Impact of highly active antiretroviral therapy on cytomegalovirus viraemia in the absence of specific anti-cytomegalovirus therapy
- PMID: 19480296
Impact of highly active antiretroviral therapy on cytomegalovirus viraemia in the absence of specific anti-cytomegalovirus therapy
Abstract
Objectives: (1) to evaluate the effect of HAART on CMV viraemia in co-infected patients, in the absence of specific anti-CMV therapy; (2) to compare 2 molecular biology techniques for the detection and quantification of CMV-DNA in these patients.
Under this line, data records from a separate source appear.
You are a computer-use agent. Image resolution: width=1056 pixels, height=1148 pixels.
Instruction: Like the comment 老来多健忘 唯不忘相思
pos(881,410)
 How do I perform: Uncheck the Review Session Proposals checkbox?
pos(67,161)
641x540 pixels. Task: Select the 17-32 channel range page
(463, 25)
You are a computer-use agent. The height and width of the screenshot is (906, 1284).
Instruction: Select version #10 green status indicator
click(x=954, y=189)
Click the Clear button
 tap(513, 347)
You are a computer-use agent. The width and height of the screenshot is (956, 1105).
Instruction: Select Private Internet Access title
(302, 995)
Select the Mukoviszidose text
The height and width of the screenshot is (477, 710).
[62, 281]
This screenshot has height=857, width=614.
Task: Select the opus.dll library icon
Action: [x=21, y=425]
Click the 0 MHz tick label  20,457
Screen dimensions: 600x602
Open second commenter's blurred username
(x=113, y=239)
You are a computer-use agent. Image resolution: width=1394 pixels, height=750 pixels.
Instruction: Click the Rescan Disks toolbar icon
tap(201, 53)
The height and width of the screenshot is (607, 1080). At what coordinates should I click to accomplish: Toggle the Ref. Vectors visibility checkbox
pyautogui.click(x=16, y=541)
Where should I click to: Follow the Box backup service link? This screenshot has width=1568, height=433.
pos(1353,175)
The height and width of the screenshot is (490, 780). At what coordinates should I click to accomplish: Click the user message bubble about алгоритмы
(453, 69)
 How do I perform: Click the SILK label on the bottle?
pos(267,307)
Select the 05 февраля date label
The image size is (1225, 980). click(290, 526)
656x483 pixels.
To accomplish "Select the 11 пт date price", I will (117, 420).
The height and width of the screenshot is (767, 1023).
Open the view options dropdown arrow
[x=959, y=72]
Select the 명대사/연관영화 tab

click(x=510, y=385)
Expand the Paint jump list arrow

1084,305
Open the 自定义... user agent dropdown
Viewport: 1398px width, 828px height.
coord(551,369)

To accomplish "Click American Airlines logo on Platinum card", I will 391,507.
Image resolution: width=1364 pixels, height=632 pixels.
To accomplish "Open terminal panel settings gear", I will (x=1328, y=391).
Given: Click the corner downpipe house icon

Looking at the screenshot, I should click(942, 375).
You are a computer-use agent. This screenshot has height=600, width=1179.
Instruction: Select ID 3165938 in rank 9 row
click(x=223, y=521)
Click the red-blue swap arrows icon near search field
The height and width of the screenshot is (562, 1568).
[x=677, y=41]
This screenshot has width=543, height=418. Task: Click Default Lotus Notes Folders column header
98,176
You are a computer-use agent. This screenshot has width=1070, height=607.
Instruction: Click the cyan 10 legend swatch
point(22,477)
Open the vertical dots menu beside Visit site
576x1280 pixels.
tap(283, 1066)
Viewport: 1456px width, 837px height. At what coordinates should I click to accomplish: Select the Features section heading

Methods: We present the preliminary data of an ongoing prospective research grant on newly diagnosed HIV seropositives, in a tertiary care hospital, during June 2006- June 2008. Clinical, virological (HIV and CMV viraemia) and immunological (CD4) screening was performed every 3 months. The CMV viraemia was performed by RoboGene Human Cytomegalovirus Quantification kit (aj Roboscreen). We retested all undetectable CMV viremia found in patients with CD4 <50/mmc, by CMV PCR kit (Qiagen Diagnostics). Both PCR reactions were performed on ABI Prism 7000 (Applied Biosystems).
Results: Up to date, our study has included 105 HIV-infected subjects, who were seropositive for anti-CMV IgG antibodies. Average follow-up was 18 months. CMV viraemia was found detectable in 21 cases at first visit and in other 5 at the second visit. 22 cases had CD4 <50/mmc, among which 14 had undetectable CMV viraemia. The results of both molecular biology techniques were widely the same. HAART was prescribed to 86% of the patients; all the patients having detectable CMV viraemia received HAART, but not any specific anti-CMV therapy. Under HAART, all the detectable CMV loads which were retested in time became undetectable at next visits, after a median of 16.5 weeks from the introduction of therapy.
Conclusions: CMV viraemia detection was useful in early diagnosis of asymptomatic CMV infection. As opposed to transplant cases, molecular biology techniques for the detection and quantification of CMV-DNA in HIV-patients have not been standardized yet. In our study, the two kits RoboGene Human Cytomegalovirus (HCMV) Quantification kit (aj Roboscreen) and CMV PCR kit (Qiagen Diagnostics) were comparable. HAART made the reduction of CMV viral load, without any specific anti-CMV therapy. As in the case of other opportunistic infections, undetectable natural history of CMV infection seemed to have been improved by controlling HIV infection.